RPI used to hack NASA

Was this posted already? Quick search didn’t show anything.

That is some serious stuff.
Security is expensive, and when you want to do expensive science, there is only so much budget to spend.

Quote from the article:

Scientists tend to default to collaboration after all.

Wich in a sense, is good. It gave us the WWW and everyone can access it (mostly).

Read a little further into the article and it appears that the Pi was on the network because an employee put in on the network but didn’t secure it properly. Probably kept the default creds on it and from there the attacker pivoted. Really surprised that the IT team at JPL isn’t more savvy when it comes to things like network segmentation/segregation. Just another IoT fail for the history books.

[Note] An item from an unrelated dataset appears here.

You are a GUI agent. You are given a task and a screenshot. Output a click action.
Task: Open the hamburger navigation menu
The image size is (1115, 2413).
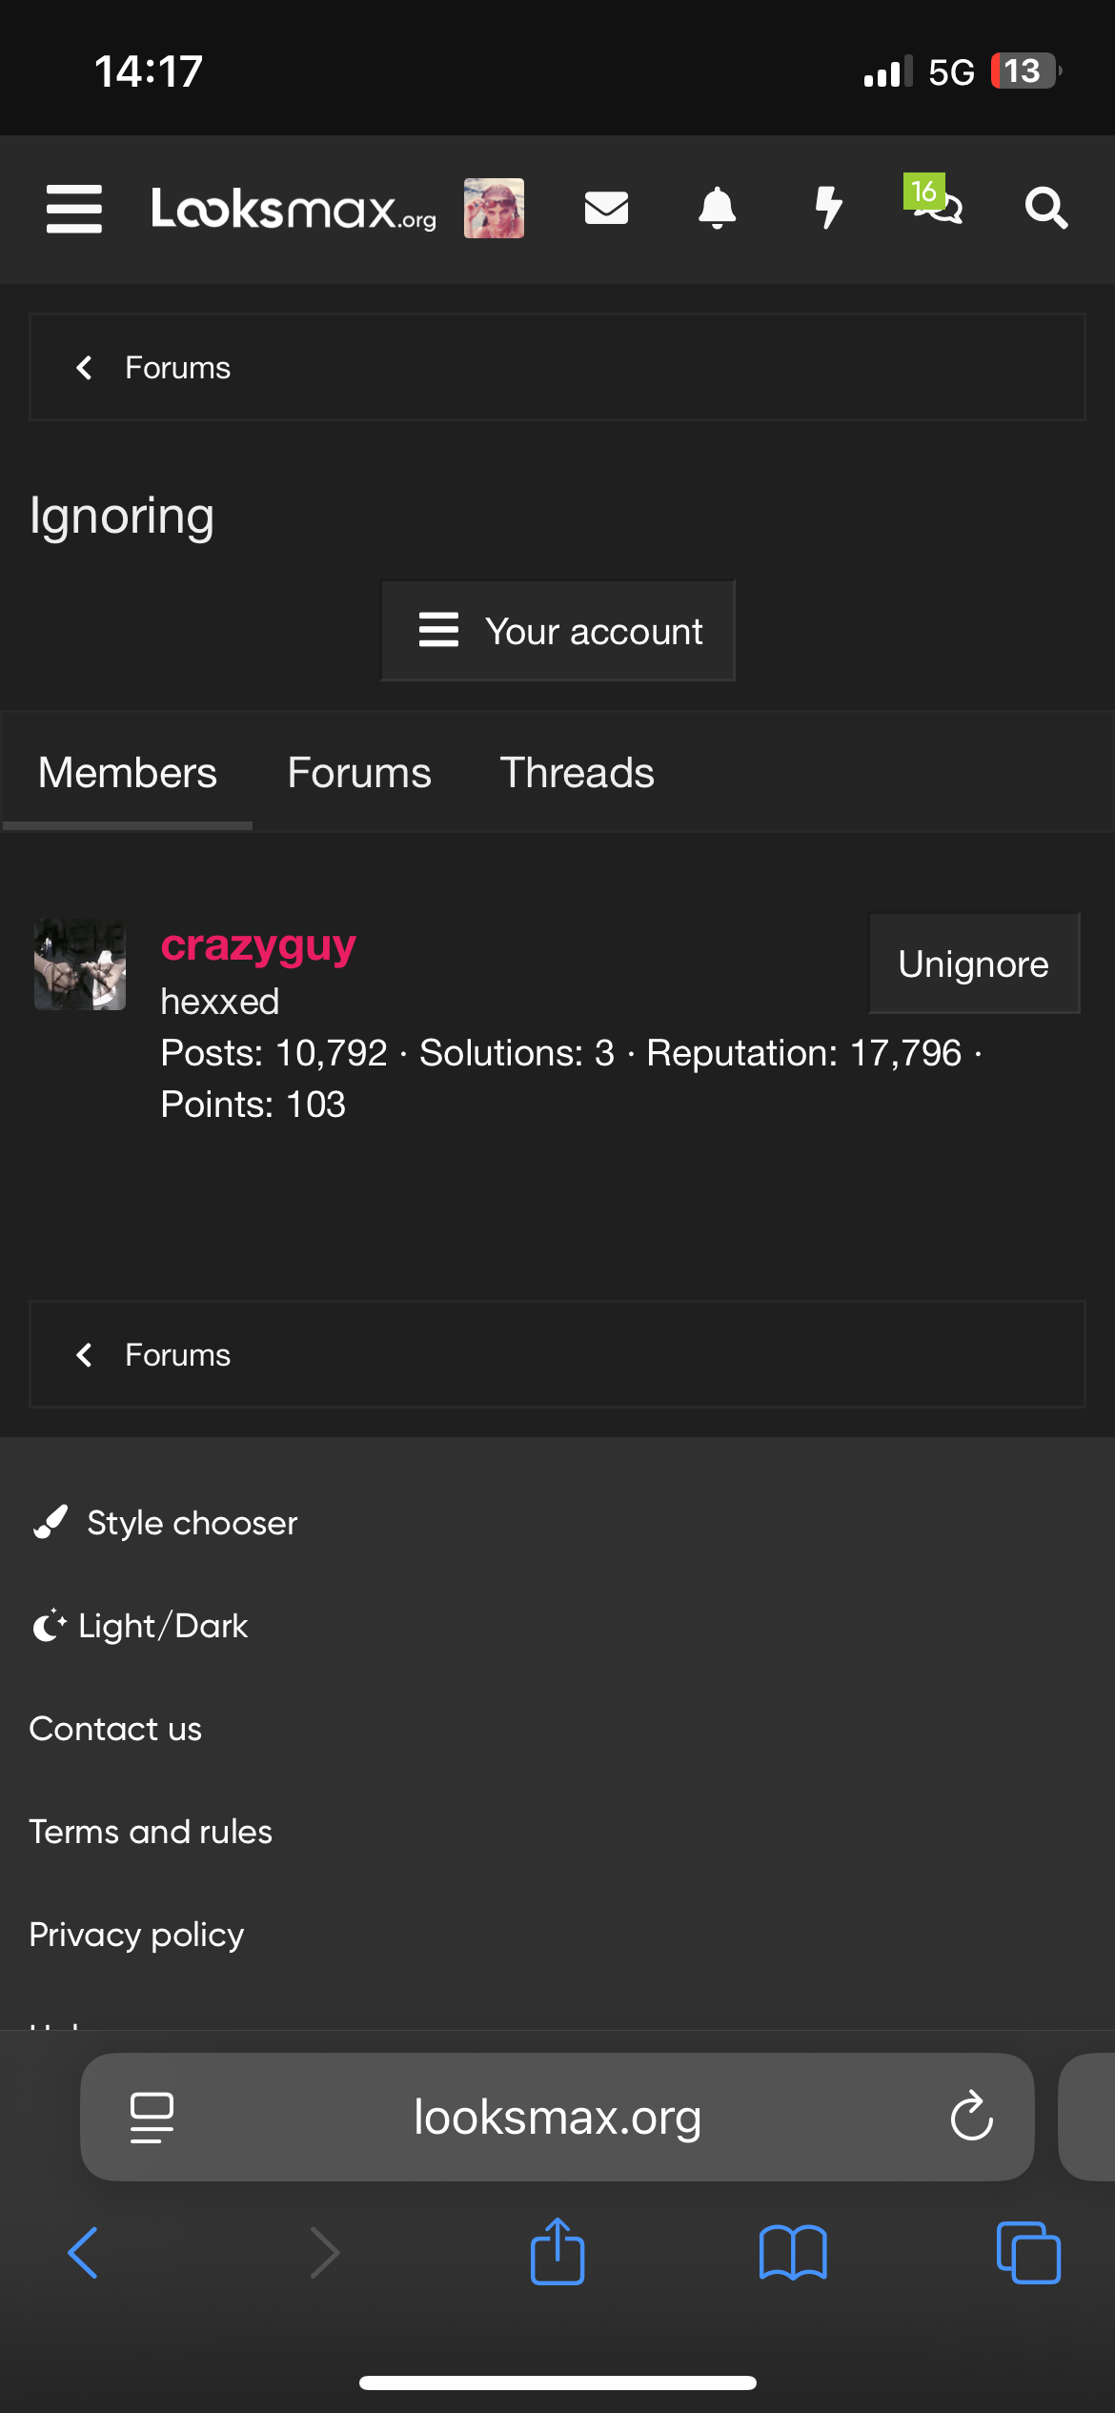74,209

do have anything to add to this conversation?

Who me?

My original intent was to let level1tech team know about this, but ok…

I think this whole situation is just insane. Hackers had access to the long range communication antennas. Who knows what kind of damage they did to the satellites that are far, far away from Earth.

They could easily(well not easily) send a patch to those remote devices in space to sabotage them or to make them return erroneous readings that would later confuse scientists into thinking there is life on other planets. This could basically be stuxnet but in space.

Hopefully all they did was steal information and not alter any of the scientific data. It would still be damaging to NASA but not as much if data was corrupted.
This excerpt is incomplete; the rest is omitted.